The data START

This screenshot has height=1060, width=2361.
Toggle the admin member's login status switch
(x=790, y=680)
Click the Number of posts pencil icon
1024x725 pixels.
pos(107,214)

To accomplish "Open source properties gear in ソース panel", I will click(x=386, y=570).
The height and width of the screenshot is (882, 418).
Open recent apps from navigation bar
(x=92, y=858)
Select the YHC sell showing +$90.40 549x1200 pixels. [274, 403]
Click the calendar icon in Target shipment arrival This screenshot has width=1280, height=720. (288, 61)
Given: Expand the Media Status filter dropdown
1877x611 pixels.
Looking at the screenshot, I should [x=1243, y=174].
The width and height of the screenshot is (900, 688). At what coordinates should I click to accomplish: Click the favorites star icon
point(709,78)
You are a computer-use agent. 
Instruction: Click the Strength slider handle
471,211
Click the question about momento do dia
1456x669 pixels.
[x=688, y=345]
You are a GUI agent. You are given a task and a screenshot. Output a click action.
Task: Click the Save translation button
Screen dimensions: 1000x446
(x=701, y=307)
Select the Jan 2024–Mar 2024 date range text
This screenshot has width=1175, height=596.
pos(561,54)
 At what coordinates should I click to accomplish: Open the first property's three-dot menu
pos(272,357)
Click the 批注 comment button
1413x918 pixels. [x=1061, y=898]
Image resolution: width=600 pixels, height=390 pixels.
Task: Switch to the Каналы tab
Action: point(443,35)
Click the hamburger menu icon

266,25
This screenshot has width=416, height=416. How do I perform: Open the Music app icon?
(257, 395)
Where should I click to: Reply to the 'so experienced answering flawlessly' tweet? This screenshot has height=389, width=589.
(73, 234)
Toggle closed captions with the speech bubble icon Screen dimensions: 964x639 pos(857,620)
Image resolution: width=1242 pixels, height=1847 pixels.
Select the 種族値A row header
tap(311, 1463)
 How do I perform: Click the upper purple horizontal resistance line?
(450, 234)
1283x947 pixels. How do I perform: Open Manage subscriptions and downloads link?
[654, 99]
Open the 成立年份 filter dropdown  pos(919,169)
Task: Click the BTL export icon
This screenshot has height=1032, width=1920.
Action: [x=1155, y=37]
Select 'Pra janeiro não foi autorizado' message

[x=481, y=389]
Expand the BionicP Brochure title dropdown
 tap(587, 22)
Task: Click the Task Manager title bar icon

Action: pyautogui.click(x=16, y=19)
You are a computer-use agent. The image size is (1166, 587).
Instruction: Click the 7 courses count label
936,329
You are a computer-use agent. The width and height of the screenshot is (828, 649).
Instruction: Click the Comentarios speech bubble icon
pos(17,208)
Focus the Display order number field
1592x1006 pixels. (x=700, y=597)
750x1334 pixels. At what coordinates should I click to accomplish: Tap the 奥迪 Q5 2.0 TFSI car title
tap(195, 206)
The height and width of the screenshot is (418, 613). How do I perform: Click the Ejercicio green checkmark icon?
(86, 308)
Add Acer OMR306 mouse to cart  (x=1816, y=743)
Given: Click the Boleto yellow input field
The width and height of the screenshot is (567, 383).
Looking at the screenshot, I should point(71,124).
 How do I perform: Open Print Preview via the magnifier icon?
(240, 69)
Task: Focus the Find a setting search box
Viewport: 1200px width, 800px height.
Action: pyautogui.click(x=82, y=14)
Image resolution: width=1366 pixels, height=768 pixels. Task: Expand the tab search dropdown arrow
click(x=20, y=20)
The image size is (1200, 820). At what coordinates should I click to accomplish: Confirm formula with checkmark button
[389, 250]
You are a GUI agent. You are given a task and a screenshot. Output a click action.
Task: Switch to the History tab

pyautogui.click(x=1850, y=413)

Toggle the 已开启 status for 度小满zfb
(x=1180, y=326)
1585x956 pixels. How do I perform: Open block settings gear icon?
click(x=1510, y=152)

The data END

◆ **Exercise instructions**
Once you have read the records above, set each one down again exactly.

◆ **Problem solution**
This screenshot has height=1060, width=2361.
Toggle the admin member's login status switch
(x=790, y=680)
Click the Number of posts pencil icon
1024x725 pixels.
pos(107,214)

To accomplish "Open source properties gear in ソース panel", I will click(x=386, y=570).
The height and width of the screenshot is (882, 418).
Open recent apps from navigation bar
(x=92, y=858)
Select the YHC sell showing +$90.40 549x1200 pixels. [274, 403]
Click the calendar icon in Target shipment arrival This screenshot has width=1280, height=720. (288, 61)
Given: Expand the Media Status filter dropdown
1877x611 pixels.
Looking at the screenshot, I should [x=1243, y=174].
The width and height of the screenshot is (900, 688). At what coordinates should I click to accomplish: Click the favorites star icon
point(709,78)
You are a computer-use agent. 
Instruction: Click the Strength slider handle
471,211
Click the question about momento do dia
1456x669 pixels.
[x=688, y=345]
You are a GUI agent. You are given a task and a screenshot. Output a click action.
Task: Click the Save translation button
Screen dimensions: 1000x446
(x=701, y=307)
Select the Jan 2024–Mar 2024 date range text
This screenshot has width=1175, height=596.
pos(561,54)
 At what coordinates should I click to accomplish: Open the first property's three-dot menu
pos(272,357)
Click the 批注 comment button
1413x918 pixels. [x=1061, y=898]
Image resolution: width=600 pixels, height=390 pixels.
Task: Switch to the Каналы tab
Action: point(443,35)
Click the hamburger menu icon

266,25
This screenshot has width=416, height=416. How do I perform: Open the Music app icon?
(257, 395)
Where should I click to: Reply to the 'so experienced answering flawlessly' tweet? This screenshot has height=389, width=589.
(73, 234)
Toggle closed captions with the speech bubble icon Screen dimensions: 964x639 pos(857,620)
Image resolution: width=1242 pixels, height=1847 pixels.
Select the 種族値A row header
tap(311, 1463)
 How do I perform: Click the upper purple horizontal resistance line?
(450, 234)
1283x947 pixels. How do I perform: Open Manage subscriptions and downloads link?
[654, 99]
Open the 成立年份 filter dropdown  pos(919,169)
Task: Click the BTL export icon
This screenshot has height=1032, width=1920.
Action: [x=1155, y=37]
Select 'Pra janeiro não foi autorizado' message

[x=481, y=389]
Expand the BionicP Brochure title dropdown
 tap(587, 22)
Task: Click the Task Manager title bar icon

Action: pyautogui.click(x=16, y=19)
You are a computer-use agent. The image size is (1166, 587).
Instruction: Click the 7 courses count label
936,329
You are a computer-use agent. The width and height of the screenshot is (828, 649).
Instruction: Click the Comentarios speech bubble icon
pos(17,208)
Focus the Display order number field
1592x1006 pixels. (x=700, y=597)
750x1334 pixels. At what coordinates should I click to accomplish: Tap the 奥迪 Q5 2.0 TFSI car title
tap(195, 206)
The height and width of the screenshot is (418, 613). How do I perform: Click the Ejercicio green checkmark icon?
(86, 308)
Add Acer OMR306 mouse to cart  (x=1816, y=743)
Given: Click the Boleto yellow input field
The width and height of the screenshot is (567, 383).
Looking at the screenshot, I should point(71,124).
 How do I perform: Open Print Preview via the magnifier icon?
(240, 69)
Task: Focus the Find a setting search box
Viewport: 1200px width, 800px height.
Action: pyautogui.click(x=82, y=14)
Image resolution: width=1366 pixels, height=768 pixels. Task: Expand the tab search dropdown arrow
click(x=20, y=20)
The image size is (1200, 820). At what coordinates should I click to accomplish: Confirm formula with checkmark button
[389, 250]
You are a GUI agent. You are given a task and a screenshot. Output a click action.
Task: Switch to the History tab

pyautogui.click(x=1850, y=413)

Toggle the 已开启 status for 度小满zfb
(x=1180, y=326)
1585x956 pixels. How do I perform: Open block settings gear icon?
click(x=1510, y=152)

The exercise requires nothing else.